TASK DIRECTIONS: Pick up the passage on building a scraper for Macy's women's apparel sale section and continue it from its last line.

TEXT PASSAGE:

☆ ☆ ☆ ☆

Mimicking Real Users: A Simple Trick to Bypass Scraper Detection

# LOAD USER AGENTS 

with open(USER_AGENTS_PATH) as f:

   USER_AGENTS = [line.strip() for line in f if line.strip()]


"""

Load a list of user agents from a text file:


"""

When building a reliable web scraper for Macy’s women’s apparel sale section, one important challenge was making sure the scraper didn’t get blocked by the website. Websites often have systems in place to detect when a bot—rather than a real person—is trying to access their content. One common way they catch bots is by noticing if every request comes from the same browser or device again and again.


To avoid raising any red flags, we used a simple but effective trick. We gave the scraper the ability to pretend it was using different browsers. This is done using something called a user agent. Think of a user agent as a small piece of information your browser automatically sends when you visit a website. It tells the site what kind of browser you’re using (like Chrome or Firefox) and what kind of device you’re on (like a Windows laptop or an iPhone).


So, we created a plain text file that had a list of different user agent strings. Then, using Python, we read this file line by line. We cleaned up the lines—removing any empty spaces or blank lines—and stored the final list in a variable. Now, instead of always using the same user agent, our scraper randomly picks one from this list each time it sends a request. This makes it look like different people are visiting the site, which helps us stay under the radar and avoid getting blocked.


Preparing the Database Table to Store and Manage Macy’s Product Links

# DB SETUP

conn = sqlite3.connect(SQLITE_PATH)

cursor = conn.cursor()

cursor.execute("""

CREATE TABLE IF NOT EXISTS product_urls (

   url TEXT PRIMARY KEY,

   processed INTEGER DEFAULT 0

)

""")

conn.commit()

"""

Set up SQLite database connection and ensure the product_urls table exists


"""

☆ ☆ ☆ ☆

RECORD EXCERPTS:

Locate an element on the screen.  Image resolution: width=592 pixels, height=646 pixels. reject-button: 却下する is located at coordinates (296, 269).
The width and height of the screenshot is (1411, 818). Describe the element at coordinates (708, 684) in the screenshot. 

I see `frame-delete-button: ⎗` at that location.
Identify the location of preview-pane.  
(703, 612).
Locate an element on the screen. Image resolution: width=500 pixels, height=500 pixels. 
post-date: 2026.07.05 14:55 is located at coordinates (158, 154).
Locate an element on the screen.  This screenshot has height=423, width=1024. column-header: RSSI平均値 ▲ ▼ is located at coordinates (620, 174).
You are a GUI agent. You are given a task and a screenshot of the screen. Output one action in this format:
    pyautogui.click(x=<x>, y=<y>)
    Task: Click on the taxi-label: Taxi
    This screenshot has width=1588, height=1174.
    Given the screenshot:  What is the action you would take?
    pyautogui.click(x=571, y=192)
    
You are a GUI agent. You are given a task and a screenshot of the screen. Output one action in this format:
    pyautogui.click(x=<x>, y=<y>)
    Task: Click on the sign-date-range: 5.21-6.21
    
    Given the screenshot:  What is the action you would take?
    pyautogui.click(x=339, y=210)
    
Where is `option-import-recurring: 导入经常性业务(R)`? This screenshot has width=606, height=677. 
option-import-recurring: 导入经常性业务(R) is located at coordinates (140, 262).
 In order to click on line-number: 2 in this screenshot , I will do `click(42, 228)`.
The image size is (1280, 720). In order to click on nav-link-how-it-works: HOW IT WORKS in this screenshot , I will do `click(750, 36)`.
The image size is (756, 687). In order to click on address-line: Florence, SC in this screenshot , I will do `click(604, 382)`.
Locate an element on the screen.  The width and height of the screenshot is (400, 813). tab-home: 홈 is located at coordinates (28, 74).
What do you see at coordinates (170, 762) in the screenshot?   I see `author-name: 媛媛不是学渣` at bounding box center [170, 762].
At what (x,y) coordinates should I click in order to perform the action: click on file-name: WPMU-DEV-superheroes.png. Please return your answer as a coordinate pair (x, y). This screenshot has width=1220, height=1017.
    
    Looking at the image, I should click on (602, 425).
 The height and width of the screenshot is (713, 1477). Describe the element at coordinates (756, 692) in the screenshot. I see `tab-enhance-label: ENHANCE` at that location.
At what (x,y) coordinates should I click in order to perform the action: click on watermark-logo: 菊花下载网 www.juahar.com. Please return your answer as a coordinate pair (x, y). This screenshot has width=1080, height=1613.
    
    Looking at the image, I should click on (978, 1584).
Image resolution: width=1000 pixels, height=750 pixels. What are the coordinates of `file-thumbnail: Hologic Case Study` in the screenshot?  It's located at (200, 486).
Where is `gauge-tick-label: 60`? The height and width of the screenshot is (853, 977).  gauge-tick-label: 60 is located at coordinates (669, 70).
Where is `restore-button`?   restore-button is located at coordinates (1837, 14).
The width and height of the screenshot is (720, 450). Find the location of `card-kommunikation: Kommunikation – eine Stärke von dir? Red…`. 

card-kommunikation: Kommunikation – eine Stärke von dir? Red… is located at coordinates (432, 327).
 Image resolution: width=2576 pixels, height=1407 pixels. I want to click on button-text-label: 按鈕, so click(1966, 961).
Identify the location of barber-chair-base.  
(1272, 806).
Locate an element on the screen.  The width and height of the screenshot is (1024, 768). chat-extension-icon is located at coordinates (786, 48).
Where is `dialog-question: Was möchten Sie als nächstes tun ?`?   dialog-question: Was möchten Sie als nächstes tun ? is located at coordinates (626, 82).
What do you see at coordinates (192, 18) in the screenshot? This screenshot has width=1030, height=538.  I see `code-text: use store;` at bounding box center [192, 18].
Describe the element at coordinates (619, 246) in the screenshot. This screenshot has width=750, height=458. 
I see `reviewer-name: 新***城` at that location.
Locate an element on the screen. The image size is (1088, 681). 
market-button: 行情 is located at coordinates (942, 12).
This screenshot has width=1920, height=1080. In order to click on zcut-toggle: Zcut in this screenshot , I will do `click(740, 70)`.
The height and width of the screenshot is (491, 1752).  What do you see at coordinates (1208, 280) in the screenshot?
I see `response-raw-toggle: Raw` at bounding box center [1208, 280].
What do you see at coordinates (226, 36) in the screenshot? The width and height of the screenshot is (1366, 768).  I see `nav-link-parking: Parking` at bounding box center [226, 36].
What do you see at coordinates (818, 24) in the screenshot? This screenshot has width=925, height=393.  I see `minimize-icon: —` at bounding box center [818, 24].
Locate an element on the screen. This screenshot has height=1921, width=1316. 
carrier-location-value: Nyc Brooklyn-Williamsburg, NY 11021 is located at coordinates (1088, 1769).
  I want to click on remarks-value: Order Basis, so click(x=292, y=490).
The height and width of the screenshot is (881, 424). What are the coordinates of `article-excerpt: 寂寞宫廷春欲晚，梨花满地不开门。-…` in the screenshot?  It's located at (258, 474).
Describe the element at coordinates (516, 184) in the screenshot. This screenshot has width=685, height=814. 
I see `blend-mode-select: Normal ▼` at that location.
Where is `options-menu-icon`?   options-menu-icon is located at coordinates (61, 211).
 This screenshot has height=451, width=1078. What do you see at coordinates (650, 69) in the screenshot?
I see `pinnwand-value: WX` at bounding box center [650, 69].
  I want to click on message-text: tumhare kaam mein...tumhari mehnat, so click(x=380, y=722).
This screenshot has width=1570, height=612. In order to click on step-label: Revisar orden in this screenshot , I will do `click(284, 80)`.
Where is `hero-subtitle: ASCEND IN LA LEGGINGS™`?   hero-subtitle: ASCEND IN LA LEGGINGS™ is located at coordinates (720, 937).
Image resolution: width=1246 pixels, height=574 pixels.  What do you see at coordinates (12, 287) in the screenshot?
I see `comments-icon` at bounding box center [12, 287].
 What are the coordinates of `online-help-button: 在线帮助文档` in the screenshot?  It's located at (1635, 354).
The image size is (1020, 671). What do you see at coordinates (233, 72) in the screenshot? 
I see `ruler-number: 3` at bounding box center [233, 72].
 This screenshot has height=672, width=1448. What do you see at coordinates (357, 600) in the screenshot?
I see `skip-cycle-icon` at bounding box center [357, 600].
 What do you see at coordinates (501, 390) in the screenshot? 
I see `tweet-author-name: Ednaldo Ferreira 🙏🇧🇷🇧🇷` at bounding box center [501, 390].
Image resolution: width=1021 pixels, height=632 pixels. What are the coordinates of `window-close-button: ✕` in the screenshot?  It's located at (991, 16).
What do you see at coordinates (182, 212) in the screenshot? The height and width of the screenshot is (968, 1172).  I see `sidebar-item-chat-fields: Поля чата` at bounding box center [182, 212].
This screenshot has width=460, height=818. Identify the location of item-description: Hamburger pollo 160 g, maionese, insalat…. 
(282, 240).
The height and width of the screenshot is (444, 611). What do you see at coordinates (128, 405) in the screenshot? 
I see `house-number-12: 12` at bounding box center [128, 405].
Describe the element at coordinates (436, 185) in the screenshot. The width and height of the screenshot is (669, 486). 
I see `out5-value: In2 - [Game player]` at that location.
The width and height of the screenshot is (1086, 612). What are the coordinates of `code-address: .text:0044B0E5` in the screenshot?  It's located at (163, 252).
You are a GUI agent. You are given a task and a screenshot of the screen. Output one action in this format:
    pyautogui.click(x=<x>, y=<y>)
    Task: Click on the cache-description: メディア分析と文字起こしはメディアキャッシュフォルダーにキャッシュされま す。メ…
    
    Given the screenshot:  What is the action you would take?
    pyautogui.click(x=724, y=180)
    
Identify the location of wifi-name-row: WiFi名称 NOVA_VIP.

☆ ☆ ☆ ☆

OUTPUT FOR THIS EXERCISE:
When you're trying to collect thousands of product links from a website, things can get messy really fast if you don’t have a proper system to keep track of what you've already collected. That’s where using a small, local database like SQLite comes in handy—it’s lightweight, fast, and doesn’t need any complicated setup.


In the code we’re looking at, the first thing it does is open a connection to a database file (that’s what the SQLITE_PATH is for—it simply tells the program where the database is saved). Once it’s connected, it checks whether a table named product_urls already exists inside that database. If the table isn’t there yet, it creates one with two simple columns: one called url and another called processed.


The url column is used to store the actual product links. It’s also marked as the “primary key,” which is just a way of saying “no duplicates allowed”—if the same URL shows up twice, only the first one will be saved. The second column, processed, acts like a little flag. It keeps track of whether a link has been scraped or not. Every new link starts off as “not yet processed” (which is marked with a zero), and once the scraping is done, the status can be updated.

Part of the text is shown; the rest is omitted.